Les corsaires du plastique

Les corsaires du plastique luttent contre les déchets en Allemagne. Peuvent-ils inspirer la mode durable sur les rives de l’Océan indien et des côtes africaines ?

Une première opération anglo-allemande « Plastikpiraten » (« Corsaires du plastique ») organisée par Citizen Science a remporté un grand succès dans le cadre de l’Année de la science 2016/2017 – Mers et océans. Les « Plastikpiraten » étaient des équipes volontaires chargées de collecter des données sur la présence de plastiques dans les eaux fluviales allemandes. Des écoles britanniques ont également participé à ce projet. Les données ainsi recueillies ont permis de prendre des mesures de protection en faveur des fleuves, des mers et par conséquent des hommes.

Exerçant la présidence du G20 à cette époque, l’Allemagne a agi notamment avec le sommet du G20 en faveur des mers du monde propres. Au cours de la présidence allemande du G7 en 2015, un plan d’action pour lutter contre la pollution du milieu marin avait déjà été adopté. Il prévoyait notamment d’intensifier les échanges avec les pays en voie de développement et de soutenir des pratiques exemplaires dans le secteur de l’industrie des matières plastiques.

La prochaine Journée mondiale de l’océan peut être l’occasion de mettre en avant l’aptitude et l’expérience de nouveaux innovateurs à répondre aux grands défis du monde (développement durable, biotechs, eau, stockage de l’énergie… ) et le rapport singulier avec l’identité fluviale (Rhin en Europe, Sanaga en Afrique centrale).

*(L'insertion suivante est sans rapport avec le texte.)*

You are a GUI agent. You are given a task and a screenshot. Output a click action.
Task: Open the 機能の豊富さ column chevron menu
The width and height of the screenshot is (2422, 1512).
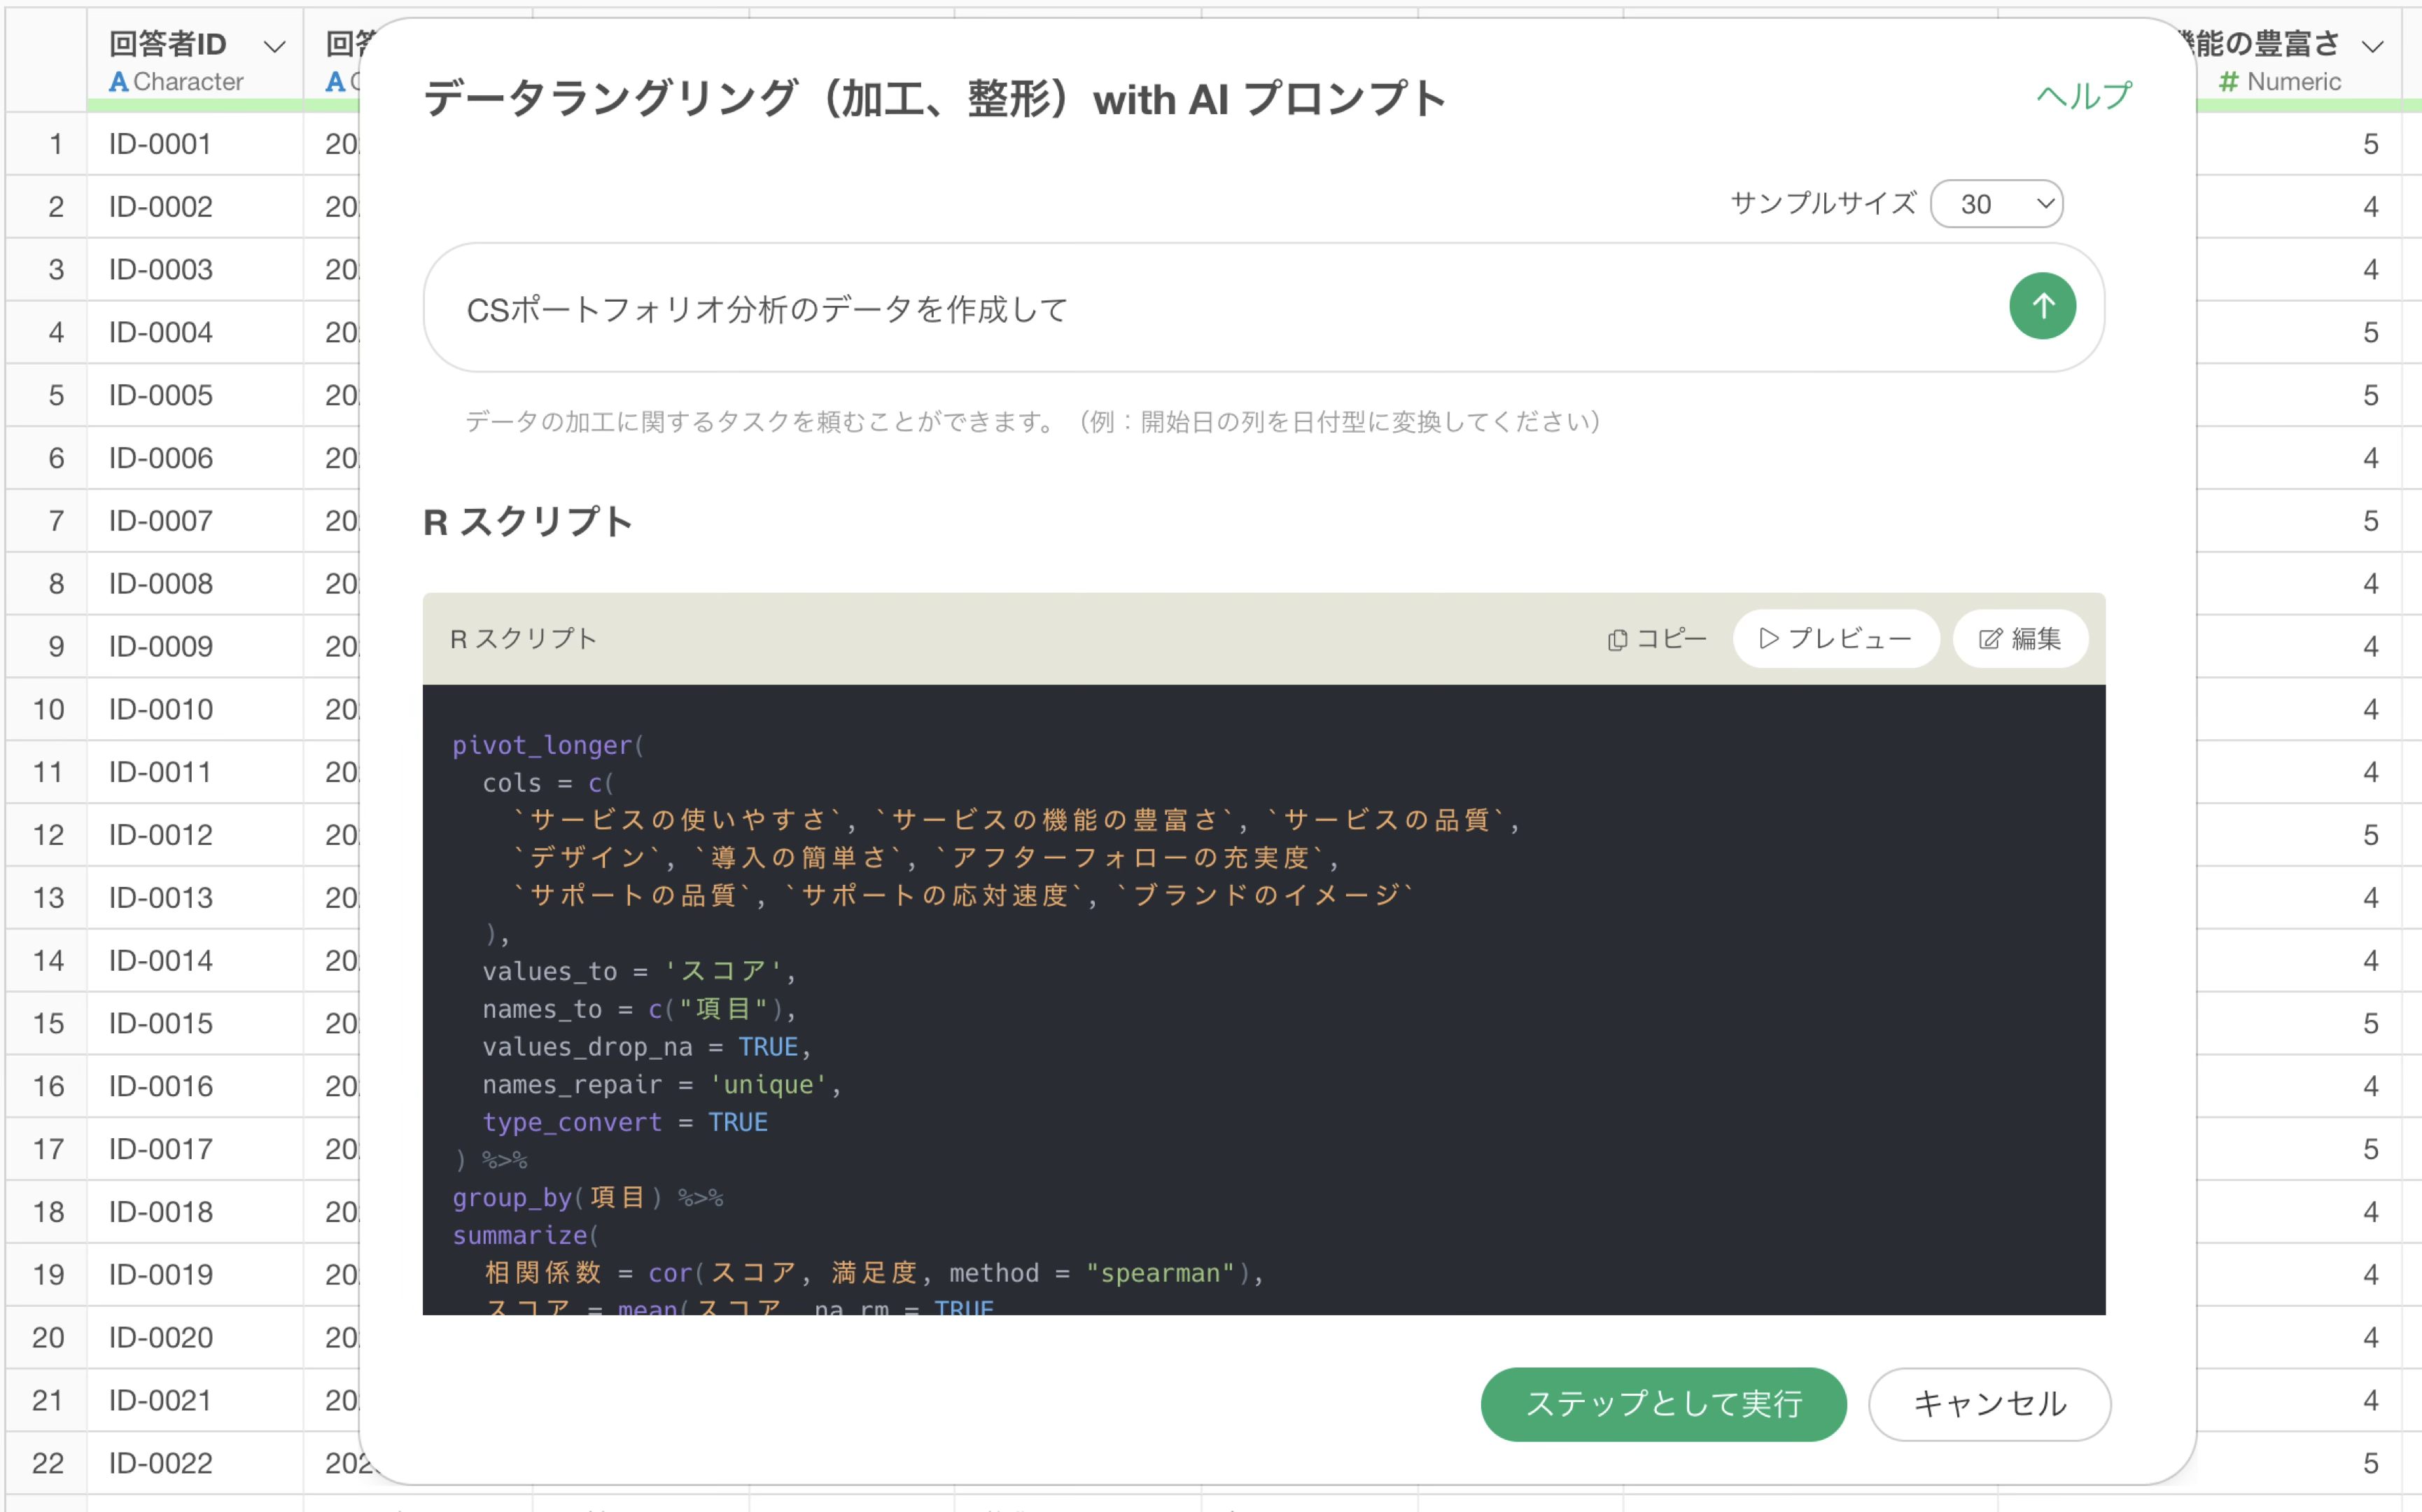coord(2372,46)
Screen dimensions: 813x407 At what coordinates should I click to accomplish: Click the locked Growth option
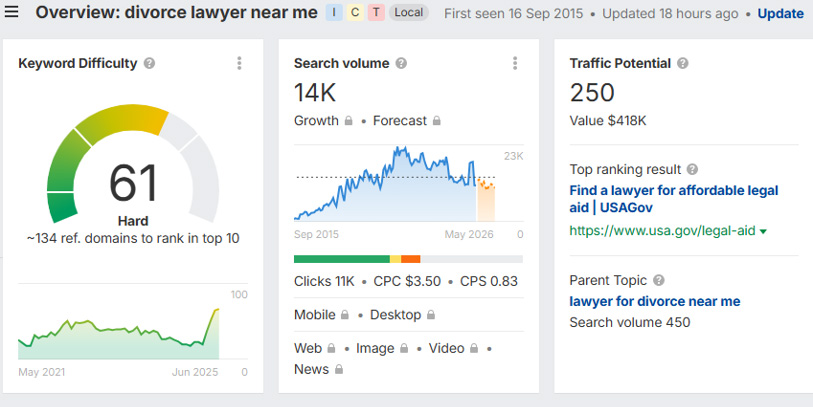tap(323, 121)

Des millions de tonnes de plastiques polluent l’environnement chaque année. En Europe, des écoliers s’engagent à nettoyer les rivières et à faire avancer la recherche.
Désormais projet européen de science éco-citoyenne, le projet Corsaires du plastique permet aux jeunes volontaires d’agir pour la propreté des cours d’eau et des océans. Des paquets s’entassaient dans le bureau du biologiste marin Dennis Brennecke. Son Atelier de recherche à Kiel, le Kieler Forschungswerkstatt, en expédiait plusieurs douzaines par semaine dans toute l’Europe. A l’intérieur : un mode d’emploi et un filet blanc que les jeunes pirates devaient plonger dans les ruisseaux, rivières et lacs pour y pêcher, non pas un trésor, mais des déchets plastiques.

En mai 2022 débubait une nouvelle édition du projet européen de science éco-citoyenne « Plastic Pirates – Go Europe ! ». Les jeunes Européens étaient invités à participer à cette vaste campagne qui s’inscrit dans l’Année européenne de la jeunesse 2022. Avec près de 20 000 bénévoles, les missions précédentes des Pirates du plastique ont remporté un vif succès. Les Pirates ont ainsi collecté, documenté et classé les déchets glanés dans les cours d’eau et sur les rives, ce qui a permis de récolter un volume important et une grande variété de données que des équipes de recherche classiques n’auraient jamais pu en si peu de temps et en autant d’endroits différents.

Le Kieler Forschungswerkstatt, une structure conjointe de l’Université Christian-Albrechts de Kiel et de l’Institut Leibniz de pédagogie des sciences de la nature, a envoyé les Pirates du plastique à l’abordage pour la première fois en 2016. Au fil du temps, le projet à grandi et pris une dimension internationale. « L’océan commence ici » : telle est la conception des chercheurs en herbe.

Chaque année, des millions de tonnes de vêtements sont produits, portés et jetés. Chaque seconde, l’équivalent d’un camion à ordures chargé de vêtements est brûlé ou enfoui dans une décharge.

L’industrie de la mode est l’un des principaux contributeurs de microfibres plastiques entrant dans nos océans.

Pour résoudre le problème, il faut réinventer la mode elle-même. Les jeunes générations devront créer une nouvelle vision pour l’industrie de la mode afin de repenser la façon dont les vêtements sont fabriqués et utilisés. Cette vision exige que l’industrie et les pouvoirs publics travaillent ensemble. Cela nécessitera des investissements importants, une innovation à grande échelle, de la transparence et de la traçabilité. Mais si nous prenons ces mesures ensemble et commençons dès aujourd’hui, ce nouveau système peut évaluer rapidement.

Une économie circulaire pour la création de meilleurs produits et services pour les clients, contribue à une industrie de la mode résiliente et florissante et régénère l’environnement. Elle donne la priorité aux droits et à l’équité de toutes les personnes impliquées dans l’industrie de la mode et crée de nouvelles opportunités de croissance distribuées, diversifiées et inclusives.